E’ questo il contesto in cui va inquadrata l’attività di alternanza, contesto dove parlare di istruzione (sapere) senza formazione sul campo (saper fare) e cultura generale (saper essere), e dell’uno e dell’altro temporalmente collegati in maniera sincrona, diventa una necessità ineludibile.

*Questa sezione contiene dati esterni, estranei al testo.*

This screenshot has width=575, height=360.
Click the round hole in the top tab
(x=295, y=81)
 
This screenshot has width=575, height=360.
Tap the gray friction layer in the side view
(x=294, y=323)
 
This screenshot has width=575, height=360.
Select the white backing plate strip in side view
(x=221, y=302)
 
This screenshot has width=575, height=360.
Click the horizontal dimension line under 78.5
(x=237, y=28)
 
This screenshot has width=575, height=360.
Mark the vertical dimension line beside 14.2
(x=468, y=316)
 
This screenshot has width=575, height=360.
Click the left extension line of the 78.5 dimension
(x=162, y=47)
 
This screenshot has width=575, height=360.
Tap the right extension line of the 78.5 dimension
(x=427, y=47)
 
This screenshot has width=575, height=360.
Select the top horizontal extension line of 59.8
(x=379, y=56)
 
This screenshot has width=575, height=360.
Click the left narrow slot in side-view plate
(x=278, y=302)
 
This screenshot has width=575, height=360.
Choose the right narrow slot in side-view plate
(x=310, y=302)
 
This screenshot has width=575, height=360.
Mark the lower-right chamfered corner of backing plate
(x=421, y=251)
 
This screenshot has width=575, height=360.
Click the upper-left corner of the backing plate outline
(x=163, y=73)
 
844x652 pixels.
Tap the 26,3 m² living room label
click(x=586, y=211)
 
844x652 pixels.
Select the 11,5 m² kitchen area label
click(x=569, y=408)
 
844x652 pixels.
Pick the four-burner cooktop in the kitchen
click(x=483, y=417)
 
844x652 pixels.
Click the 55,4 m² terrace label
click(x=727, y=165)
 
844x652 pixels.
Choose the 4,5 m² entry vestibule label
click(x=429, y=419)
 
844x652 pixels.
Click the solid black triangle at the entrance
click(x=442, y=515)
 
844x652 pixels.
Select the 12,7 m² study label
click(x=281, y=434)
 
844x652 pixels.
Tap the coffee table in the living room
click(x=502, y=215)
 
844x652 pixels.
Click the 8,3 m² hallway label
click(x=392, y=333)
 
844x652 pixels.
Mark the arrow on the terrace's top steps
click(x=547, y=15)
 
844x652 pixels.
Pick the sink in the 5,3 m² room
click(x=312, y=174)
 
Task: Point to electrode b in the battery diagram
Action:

Ecco perché non ha senso attaccare alla radice i suddetti percorsi, ma diventa importante, comprendendone la valenza, cercare di migliorarli nella loro fase attuativa, magari anche con adeguate risorse umane e finanziarie negli ultimi anni fortemente decurtate. Se poi consideriamo, come pare dalla prime ricostruzioni, che nemmeno di percorsi di alternanza trattasi, bensì di percorsi di IeFP (Istruzione e formazione professionale) a contenuto formativo decisamente più pratico ed operativo, il quadro è completo.

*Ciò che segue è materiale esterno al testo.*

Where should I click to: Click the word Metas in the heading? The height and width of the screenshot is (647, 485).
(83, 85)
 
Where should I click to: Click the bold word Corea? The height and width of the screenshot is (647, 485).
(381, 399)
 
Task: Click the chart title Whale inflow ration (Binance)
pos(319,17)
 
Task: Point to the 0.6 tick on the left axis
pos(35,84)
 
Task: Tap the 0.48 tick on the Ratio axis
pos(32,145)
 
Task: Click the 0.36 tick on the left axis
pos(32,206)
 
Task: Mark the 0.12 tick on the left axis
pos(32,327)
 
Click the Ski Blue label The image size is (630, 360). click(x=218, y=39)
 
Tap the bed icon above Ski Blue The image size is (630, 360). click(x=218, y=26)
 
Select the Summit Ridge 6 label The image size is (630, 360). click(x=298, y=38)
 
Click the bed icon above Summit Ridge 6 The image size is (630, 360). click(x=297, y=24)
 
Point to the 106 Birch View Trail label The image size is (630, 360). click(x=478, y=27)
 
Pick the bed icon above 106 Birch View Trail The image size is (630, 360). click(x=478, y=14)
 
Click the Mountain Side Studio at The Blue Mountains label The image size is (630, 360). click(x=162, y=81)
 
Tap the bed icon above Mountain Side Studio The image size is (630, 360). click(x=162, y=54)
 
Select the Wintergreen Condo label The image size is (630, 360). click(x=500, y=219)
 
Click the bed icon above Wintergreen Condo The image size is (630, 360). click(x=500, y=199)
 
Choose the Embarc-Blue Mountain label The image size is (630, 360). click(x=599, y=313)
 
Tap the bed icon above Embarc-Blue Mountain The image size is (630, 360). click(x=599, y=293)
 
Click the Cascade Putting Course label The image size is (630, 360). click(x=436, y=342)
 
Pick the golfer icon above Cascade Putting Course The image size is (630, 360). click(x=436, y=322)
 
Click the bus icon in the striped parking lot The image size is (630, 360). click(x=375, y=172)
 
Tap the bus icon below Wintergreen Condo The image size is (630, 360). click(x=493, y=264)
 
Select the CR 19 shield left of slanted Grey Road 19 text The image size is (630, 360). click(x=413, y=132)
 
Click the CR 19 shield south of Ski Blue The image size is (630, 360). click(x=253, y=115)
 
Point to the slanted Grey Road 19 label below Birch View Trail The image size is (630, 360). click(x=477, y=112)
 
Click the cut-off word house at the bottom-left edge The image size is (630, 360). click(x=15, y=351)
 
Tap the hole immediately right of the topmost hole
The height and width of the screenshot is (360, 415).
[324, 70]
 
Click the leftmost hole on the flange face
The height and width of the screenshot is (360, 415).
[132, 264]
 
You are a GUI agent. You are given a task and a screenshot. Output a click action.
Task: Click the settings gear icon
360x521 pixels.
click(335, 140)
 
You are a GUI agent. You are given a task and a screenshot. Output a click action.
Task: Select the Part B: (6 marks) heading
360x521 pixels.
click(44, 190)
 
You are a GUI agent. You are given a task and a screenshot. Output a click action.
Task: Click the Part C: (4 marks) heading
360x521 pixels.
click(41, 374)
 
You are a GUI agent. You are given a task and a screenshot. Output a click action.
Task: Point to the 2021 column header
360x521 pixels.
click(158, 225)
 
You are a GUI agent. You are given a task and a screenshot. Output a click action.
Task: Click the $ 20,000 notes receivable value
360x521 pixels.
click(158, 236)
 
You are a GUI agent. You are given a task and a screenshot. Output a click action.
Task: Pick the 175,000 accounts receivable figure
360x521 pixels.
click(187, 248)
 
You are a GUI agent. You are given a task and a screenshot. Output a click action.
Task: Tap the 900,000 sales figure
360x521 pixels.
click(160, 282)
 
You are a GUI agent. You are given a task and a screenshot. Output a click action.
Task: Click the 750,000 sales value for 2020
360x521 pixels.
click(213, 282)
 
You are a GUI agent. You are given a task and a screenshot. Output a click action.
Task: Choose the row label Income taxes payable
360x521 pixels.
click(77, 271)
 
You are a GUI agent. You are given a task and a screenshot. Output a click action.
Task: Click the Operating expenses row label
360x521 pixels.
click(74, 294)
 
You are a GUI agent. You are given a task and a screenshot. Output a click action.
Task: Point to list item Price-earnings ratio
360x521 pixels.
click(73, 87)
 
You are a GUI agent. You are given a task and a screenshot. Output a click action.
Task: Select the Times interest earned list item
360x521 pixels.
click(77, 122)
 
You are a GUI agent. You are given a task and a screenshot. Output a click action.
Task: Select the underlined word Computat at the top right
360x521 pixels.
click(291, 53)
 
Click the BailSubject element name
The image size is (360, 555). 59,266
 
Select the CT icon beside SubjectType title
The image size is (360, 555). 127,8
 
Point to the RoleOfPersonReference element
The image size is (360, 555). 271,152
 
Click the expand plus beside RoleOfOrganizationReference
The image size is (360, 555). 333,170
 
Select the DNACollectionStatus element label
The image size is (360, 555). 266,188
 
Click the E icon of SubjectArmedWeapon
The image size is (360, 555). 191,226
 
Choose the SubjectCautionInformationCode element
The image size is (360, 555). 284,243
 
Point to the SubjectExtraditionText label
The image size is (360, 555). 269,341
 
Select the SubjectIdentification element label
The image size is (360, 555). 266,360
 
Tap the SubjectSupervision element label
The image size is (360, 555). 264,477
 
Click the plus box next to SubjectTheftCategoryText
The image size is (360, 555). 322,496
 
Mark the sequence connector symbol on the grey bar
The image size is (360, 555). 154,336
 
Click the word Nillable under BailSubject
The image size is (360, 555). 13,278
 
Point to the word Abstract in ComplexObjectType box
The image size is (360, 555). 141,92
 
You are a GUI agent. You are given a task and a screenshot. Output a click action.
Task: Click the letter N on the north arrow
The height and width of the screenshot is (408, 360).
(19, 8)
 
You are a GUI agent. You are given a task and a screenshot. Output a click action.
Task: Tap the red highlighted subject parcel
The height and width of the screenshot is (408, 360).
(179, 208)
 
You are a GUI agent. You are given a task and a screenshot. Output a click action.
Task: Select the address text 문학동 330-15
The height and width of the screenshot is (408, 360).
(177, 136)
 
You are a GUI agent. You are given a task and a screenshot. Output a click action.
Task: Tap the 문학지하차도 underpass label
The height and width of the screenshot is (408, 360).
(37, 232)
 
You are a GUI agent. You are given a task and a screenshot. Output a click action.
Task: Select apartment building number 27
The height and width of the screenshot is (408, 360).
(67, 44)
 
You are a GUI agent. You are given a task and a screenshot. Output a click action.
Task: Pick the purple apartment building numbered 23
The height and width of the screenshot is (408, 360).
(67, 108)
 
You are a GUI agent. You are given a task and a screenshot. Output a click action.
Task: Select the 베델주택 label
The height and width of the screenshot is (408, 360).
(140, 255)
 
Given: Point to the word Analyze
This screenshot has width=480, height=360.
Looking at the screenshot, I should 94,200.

Abbracciando una versione fordista, peraltro smentita da decenni dalla storia, si descrive una condizione di sfruttamento degli studenti in alternanza da parte delle aziende, quasi gli stessi fossero dei braccianti agricoli dell’America centrale, i cd. peones! Quando, invece, in tantissime realtà i suddetti percorsi si realizzano in modalità foriere di grandi opportunità occupazionali per gli studenti in uscita dai percorsi scolastici di secondo grado, e comunque di una grande valenza orientativa per la costruzione di un realistico progetto di vita che, piaccia o non piaccia, passa inevitabilmente dal lavoro, nelle sue accezioni etiche, professionali, e culturali. A patto che per cultura intendasi la capacità acquisita attraverso tutte le esperienze di vita, ivi incluse quelle scolastiche, di acquisire orientamenti, attitudini, abiti mentali capaci di interpretare al meglio la realtà adattandola ai vari contesti di appartenenza, ed acquisire piena consapevolezza dei propri diritti e doveri, per la definizione di una propria identità personale ed una consapevole cittadinanza attiva. Proprio perché, nella persona, la “cultura” è sempre unitaria e onnicomprensiva, non tollera né confusioni, né amputazioni: è in ogni momento, ancorché in modi e forme differenti, un fare, un sapere ed un agire intrecciati ed esperiti in situazione da un soggetto che conferisce loro senso.
Agli studenti in rivolta (prevalentemente dei licei romani che magari hanno un futuro già assicurato dai propri padri…) andrebbe spiegato che stanno scioperando contro se stessi o, quanto meno, contro quei compagni di classe che un futuro devono costruirselo già durante il proprio percorso di studi, anche con esperienze cd. extrascolastiche, ma che extrascolastiche non sono.
Al governo DIRIGENTISCUOLA non può che chiedere un rinnovato impegno nel garantire risorse umane e finanziare adeguate per poter realizzare e monitorare al meglio i suddetti percorsi sia durante la loro fase organizzativa, che attuativa.
Il problema come sempre non è il se, ma il come!